Wednesday is National Signing Day, once one of the busiest, most anticipated dates on the college football calendar. It used to be a spectacle of ceremonies, hat dances and celebration as high school seniors made their choices official.
Don’t expect to see any of that today.
Most of the old excitement now happens during the early signing period in December. And to be fair, the early window has real benefits: more signees can enroll in January, join spring practice and get a head start, and it shortens the time other programs can try to flip commitments. Losing some February drama felt like a reasonable trade-off.
At least it did then.
Today, the early signing period is one of the main reasons November and December have become the sport’s most chaotic months. Coaches are juggling bowl prep, playoff prep, job changes, roster retention, and — let’s be honest — early portal recruiting.
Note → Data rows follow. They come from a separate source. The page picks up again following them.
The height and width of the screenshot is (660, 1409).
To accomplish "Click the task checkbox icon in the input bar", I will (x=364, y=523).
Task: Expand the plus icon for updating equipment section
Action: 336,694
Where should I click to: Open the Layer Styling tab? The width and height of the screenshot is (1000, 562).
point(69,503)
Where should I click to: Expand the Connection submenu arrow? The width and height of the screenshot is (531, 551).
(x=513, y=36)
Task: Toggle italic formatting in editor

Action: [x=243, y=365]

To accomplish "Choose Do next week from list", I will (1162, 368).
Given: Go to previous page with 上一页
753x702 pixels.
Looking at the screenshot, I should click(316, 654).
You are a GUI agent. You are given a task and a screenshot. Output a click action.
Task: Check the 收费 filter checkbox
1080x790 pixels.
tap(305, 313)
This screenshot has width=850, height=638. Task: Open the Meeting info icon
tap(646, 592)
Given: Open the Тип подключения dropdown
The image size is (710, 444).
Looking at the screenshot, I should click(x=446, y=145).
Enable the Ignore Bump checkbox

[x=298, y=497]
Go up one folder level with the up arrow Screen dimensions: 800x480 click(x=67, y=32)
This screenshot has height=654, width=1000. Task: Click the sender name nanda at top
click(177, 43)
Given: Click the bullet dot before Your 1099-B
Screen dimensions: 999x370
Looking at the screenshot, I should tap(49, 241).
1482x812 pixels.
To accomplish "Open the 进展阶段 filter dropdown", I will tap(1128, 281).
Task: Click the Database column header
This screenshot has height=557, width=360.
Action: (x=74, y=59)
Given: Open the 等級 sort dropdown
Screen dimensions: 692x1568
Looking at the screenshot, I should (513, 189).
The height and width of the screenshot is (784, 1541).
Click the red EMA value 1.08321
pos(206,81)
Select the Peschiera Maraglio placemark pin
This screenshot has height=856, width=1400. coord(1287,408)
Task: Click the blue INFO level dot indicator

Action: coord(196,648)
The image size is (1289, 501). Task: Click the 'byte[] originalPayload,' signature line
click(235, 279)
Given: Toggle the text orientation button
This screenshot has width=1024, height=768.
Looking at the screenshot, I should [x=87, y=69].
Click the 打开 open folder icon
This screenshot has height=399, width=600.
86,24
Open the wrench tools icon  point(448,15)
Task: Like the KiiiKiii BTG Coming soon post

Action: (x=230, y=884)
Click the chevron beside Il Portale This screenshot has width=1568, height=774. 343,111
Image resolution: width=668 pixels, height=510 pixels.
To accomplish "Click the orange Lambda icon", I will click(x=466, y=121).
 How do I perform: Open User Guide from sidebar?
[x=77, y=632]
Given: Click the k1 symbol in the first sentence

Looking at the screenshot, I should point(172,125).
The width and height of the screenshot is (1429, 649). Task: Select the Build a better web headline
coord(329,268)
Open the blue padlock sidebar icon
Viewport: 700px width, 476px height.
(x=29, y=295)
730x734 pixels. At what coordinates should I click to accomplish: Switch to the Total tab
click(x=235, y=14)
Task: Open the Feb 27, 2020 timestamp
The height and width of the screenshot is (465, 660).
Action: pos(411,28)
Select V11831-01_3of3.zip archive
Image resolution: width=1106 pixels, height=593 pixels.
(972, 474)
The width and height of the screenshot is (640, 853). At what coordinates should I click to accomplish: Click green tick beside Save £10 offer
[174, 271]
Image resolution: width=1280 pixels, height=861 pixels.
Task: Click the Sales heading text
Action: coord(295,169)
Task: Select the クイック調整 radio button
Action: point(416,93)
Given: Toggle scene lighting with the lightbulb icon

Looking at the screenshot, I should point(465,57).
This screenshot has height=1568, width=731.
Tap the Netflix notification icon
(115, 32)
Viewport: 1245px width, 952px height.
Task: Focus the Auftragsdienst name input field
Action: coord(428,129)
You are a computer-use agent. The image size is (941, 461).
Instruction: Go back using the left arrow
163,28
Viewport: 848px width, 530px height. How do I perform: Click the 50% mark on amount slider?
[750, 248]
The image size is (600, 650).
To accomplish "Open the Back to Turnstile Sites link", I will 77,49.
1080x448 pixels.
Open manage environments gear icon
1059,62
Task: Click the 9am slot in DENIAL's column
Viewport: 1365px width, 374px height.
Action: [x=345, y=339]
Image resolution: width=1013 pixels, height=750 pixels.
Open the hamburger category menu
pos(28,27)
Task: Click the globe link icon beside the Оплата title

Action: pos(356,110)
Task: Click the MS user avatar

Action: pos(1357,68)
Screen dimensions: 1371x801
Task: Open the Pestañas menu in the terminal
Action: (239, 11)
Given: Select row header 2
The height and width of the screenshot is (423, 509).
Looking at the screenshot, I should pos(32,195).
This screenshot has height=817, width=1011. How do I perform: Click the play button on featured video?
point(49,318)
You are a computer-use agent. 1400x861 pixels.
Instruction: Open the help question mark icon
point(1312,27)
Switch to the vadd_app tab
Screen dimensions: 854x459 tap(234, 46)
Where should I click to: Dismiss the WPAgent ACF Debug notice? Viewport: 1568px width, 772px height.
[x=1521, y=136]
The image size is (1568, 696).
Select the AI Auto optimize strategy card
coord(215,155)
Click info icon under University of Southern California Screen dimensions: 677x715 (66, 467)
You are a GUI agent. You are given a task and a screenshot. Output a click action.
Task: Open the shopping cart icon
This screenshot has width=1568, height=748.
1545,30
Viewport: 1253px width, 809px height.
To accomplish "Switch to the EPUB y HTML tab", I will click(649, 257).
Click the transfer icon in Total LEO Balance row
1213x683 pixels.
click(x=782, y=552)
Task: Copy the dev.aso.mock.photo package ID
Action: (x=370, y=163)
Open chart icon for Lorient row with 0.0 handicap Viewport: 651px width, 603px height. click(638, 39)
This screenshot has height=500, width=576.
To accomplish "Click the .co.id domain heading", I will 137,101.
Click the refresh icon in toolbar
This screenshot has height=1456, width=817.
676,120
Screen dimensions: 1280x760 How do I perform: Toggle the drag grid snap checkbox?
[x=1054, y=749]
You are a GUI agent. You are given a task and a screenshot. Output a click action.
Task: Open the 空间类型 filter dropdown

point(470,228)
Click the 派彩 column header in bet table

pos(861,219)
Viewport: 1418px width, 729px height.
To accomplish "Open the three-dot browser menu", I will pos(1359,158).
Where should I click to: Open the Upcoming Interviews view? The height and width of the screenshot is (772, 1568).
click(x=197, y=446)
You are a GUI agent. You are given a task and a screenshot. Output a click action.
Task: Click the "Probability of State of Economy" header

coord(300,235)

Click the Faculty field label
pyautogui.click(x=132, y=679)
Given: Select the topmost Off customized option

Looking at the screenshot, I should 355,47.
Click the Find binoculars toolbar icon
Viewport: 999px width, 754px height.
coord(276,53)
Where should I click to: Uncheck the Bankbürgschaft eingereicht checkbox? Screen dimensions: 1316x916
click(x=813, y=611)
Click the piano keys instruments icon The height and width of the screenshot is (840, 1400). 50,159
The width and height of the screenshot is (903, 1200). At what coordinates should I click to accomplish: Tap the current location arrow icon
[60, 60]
It’s no wonder so many of them blame the calendar for the soap‑opera coaching moves and controversies that now define the sport’s winter.
But moving the early signing period isn’t a solution. It hasn’t stopped commitment flips; it just shifted them earlier. And pushing the date back would only make early enrollment harder, slowing player development.
Some have suggested moving the early period to before the high school and college seasons. But that forces decisions without senior‑year results. What happens when a recruit struggles and schools cool? Or when a late bloomer earns bigger offers? Or when a coach is fired and a player wants out? The unintended consequences pile up quickly.
There’s no simple fix — and this isn’t an attempt to offer one. The point is that the conversation needs to be bigger than signing‑day tweaks. Commitment flips and tampering aren’t going away, no matter what the calendar looks like, so they shouldn’t drive the debate.
The sport needs to rethink the entire schedule. Maybe the season needs to start or end earlier. Maybe the expanded playoff should eliminate bye weeks. Maybe the transfer‑portal window should shift. Maybe we return to a single signing day and allow schools to run freshman camps, NFL‑style.
Every option has drawbacks. But the status quo is the biggest drawback of all.
At some point, college football has to stop rearranging the deck chairs and start rethinking the ship. The sport doesn’t need another minor adjustment; it needs a calendar built for the realities of the portal, NIL, coaching movement and the year‑round grind this has become. If college football wants sanity back, it will have to earn it — and that starts with real, structural change, not another Band‑Aid.